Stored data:
* * * * *
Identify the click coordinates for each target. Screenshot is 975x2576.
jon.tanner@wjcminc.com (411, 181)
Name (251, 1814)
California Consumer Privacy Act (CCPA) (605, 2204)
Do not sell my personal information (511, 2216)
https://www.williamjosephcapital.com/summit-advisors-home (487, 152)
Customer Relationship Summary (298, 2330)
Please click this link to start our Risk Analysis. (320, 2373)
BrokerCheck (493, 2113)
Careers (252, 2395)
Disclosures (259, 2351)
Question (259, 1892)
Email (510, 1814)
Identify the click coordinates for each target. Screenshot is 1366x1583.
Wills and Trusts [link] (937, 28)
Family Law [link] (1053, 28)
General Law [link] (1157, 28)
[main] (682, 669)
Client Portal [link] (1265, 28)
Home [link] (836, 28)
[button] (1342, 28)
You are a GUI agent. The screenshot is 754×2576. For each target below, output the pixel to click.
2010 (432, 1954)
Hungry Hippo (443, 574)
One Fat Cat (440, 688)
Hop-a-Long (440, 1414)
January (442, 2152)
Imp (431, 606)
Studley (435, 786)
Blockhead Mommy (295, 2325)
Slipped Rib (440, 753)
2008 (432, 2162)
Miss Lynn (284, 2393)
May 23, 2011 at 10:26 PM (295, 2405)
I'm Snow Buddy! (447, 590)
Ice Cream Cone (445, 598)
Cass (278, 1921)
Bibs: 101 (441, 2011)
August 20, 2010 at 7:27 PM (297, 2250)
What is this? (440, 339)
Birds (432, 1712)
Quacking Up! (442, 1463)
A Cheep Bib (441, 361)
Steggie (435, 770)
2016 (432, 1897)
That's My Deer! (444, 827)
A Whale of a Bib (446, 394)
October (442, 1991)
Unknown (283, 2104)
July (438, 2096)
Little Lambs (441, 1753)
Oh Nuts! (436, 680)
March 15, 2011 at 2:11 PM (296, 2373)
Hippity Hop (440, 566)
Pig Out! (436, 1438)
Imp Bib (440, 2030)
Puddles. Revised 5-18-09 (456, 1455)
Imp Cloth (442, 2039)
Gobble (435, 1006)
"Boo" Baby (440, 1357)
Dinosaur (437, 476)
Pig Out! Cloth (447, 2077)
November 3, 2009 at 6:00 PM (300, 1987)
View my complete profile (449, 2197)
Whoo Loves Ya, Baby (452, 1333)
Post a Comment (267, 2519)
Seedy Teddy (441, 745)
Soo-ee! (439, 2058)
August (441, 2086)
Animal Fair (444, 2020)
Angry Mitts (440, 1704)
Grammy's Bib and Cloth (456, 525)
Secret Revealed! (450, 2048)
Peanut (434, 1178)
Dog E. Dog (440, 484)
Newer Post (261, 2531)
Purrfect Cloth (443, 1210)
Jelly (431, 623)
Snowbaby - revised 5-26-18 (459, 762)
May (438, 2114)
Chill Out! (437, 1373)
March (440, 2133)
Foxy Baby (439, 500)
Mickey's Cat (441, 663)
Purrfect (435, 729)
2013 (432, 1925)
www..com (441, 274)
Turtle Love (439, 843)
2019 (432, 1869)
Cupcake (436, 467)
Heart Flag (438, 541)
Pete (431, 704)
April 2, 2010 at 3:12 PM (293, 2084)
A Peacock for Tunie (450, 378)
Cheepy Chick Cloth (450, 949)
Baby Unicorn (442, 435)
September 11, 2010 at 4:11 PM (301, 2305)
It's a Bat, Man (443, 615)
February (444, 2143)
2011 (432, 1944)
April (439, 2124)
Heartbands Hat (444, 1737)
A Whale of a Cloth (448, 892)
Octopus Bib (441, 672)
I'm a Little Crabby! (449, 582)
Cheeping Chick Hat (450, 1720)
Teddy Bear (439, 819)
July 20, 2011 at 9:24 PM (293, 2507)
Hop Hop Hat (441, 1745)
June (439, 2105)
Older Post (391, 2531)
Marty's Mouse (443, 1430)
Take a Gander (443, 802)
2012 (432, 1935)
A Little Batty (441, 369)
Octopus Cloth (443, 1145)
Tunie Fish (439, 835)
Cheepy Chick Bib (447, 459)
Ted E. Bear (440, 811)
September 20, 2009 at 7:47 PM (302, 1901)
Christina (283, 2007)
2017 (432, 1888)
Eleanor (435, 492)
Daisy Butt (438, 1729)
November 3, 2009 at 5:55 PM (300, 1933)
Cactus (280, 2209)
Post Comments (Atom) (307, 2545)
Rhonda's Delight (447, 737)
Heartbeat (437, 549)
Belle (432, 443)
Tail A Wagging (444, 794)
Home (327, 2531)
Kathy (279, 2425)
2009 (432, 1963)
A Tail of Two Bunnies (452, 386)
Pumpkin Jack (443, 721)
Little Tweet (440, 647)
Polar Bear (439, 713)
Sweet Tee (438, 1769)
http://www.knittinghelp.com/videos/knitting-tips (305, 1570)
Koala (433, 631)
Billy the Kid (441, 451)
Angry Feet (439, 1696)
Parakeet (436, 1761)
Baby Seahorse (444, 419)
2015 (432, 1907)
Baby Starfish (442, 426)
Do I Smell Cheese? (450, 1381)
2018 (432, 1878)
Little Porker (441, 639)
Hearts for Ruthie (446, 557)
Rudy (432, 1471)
* * * * *
Begin at the top of the records above and quote each line exactly, ending with the line that contains "Imp (431, 606)".

▸ Task response:
Identify the click coordinates for each target. Screenshot is 975x2576.
jon.tanner@wjcminc.com (411, 181)
Name (251, 1814)
California Consumer Privacy Act (CCPA) (605, 2204)
Do not sell my personal information (511, 2216)
https://www.williamjosephcapital.com/summit-advisors-home (487, 152)
Customer Relationship Summary (298, 2330)
Please click this link to start our Risk Analysis. (320, 2373)
BrokerCheck (493, 2113)
Careers (252, 2395)
Disclosures (259, 2351)
Question (259, 1892)
Email (510, 1814)
Identify the click coordinates for each target. Screenshot is 1366x1583.
Wills and Trusts [link] (937, 28)
Family Law [link] (1053, 28)
General Law [link] (1157, 28)
[main] (682, 669)
Client Portal [link] (1265, 28)
Home [link] (836, 28)
[button] (1342, 28)
You are a GUI agent. The screenshot is 754×2576. For each target below, output the pixel to click.
2010 (432, 1954)
Hungry Hippo (443, 574)
One Fat Cat (440, 688)
Hop-a-Long (440, 1414)
January (442, 2152)
Imp (431, 606)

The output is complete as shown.